-- START OF Data excerpts --

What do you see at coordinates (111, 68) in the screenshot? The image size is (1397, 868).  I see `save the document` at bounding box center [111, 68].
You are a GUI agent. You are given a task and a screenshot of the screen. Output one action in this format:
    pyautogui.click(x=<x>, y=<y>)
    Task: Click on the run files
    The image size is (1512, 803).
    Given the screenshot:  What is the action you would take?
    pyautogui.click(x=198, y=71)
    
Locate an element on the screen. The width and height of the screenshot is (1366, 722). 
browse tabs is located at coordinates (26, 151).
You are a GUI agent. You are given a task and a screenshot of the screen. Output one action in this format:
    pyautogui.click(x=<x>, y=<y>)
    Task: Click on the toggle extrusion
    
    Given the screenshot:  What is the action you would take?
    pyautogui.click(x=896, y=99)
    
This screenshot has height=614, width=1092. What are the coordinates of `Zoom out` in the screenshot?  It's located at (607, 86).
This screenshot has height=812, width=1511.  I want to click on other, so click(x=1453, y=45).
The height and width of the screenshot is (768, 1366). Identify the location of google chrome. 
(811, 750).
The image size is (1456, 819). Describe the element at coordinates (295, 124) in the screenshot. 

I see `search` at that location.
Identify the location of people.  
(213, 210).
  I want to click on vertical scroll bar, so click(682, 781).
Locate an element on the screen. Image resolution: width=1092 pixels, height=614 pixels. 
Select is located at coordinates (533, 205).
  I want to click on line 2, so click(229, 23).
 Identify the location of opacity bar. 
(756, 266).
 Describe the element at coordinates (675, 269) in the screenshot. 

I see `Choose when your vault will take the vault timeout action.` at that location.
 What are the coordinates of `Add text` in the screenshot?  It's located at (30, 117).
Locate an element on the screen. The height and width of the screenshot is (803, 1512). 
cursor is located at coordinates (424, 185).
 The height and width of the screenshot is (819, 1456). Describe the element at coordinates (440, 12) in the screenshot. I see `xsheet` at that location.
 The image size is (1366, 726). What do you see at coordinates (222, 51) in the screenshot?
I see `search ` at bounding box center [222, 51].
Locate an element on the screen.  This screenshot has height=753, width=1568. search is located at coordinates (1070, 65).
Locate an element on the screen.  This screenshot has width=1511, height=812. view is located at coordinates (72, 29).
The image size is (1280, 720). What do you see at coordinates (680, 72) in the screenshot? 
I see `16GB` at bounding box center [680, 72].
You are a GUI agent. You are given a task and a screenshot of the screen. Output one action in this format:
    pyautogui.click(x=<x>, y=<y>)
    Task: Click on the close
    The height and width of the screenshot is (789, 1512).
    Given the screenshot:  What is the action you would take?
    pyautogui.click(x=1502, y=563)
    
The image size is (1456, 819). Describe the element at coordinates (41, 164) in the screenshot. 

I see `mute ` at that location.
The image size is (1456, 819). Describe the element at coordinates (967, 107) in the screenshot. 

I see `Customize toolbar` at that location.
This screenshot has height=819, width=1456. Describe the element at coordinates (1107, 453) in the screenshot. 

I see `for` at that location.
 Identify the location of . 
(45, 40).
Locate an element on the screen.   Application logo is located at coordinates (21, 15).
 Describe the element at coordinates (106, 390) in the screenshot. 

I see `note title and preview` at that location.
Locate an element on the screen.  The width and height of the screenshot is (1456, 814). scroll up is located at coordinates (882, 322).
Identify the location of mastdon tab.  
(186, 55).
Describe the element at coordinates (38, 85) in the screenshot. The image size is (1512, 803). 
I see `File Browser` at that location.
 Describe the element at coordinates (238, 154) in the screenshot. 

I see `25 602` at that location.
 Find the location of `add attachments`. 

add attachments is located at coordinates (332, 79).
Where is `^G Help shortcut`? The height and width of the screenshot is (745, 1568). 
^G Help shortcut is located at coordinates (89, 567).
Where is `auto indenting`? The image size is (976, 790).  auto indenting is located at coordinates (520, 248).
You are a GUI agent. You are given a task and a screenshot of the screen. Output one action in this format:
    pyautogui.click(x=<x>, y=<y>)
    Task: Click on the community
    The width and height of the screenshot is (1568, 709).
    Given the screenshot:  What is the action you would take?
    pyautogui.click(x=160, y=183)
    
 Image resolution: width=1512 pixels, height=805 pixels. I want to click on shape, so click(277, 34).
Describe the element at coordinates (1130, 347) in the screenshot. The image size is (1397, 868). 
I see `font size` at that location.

-- END OF Data excerpts --

- **What to do**:
Can you update the listing from its first line through the line containing "browse tabs is", replacing "image size" with "image dimensions" and changing nothing else?

- **Output below**:
What do you see at coordinates (111, 68) in the screenshot? The image dimensions is (1397, 868).  I see `save the document` at bounding box center [111, 68].
You are a GUI agent. You are given a task and a screenshot of the screen. Output one action in this format:
    pyautogui.click(x=<x>, y=<y>)
    Task: Click on the run files
    The image dimensions is (1512, 803).
    Given the screenshot:  What is the action you would take?
    pyautogui.click(x=198, y=71)
    
Locate an element on the screen. The width and height of the screenshot is (1366, 722). 
browse tabs is located at coordinates (26, 151).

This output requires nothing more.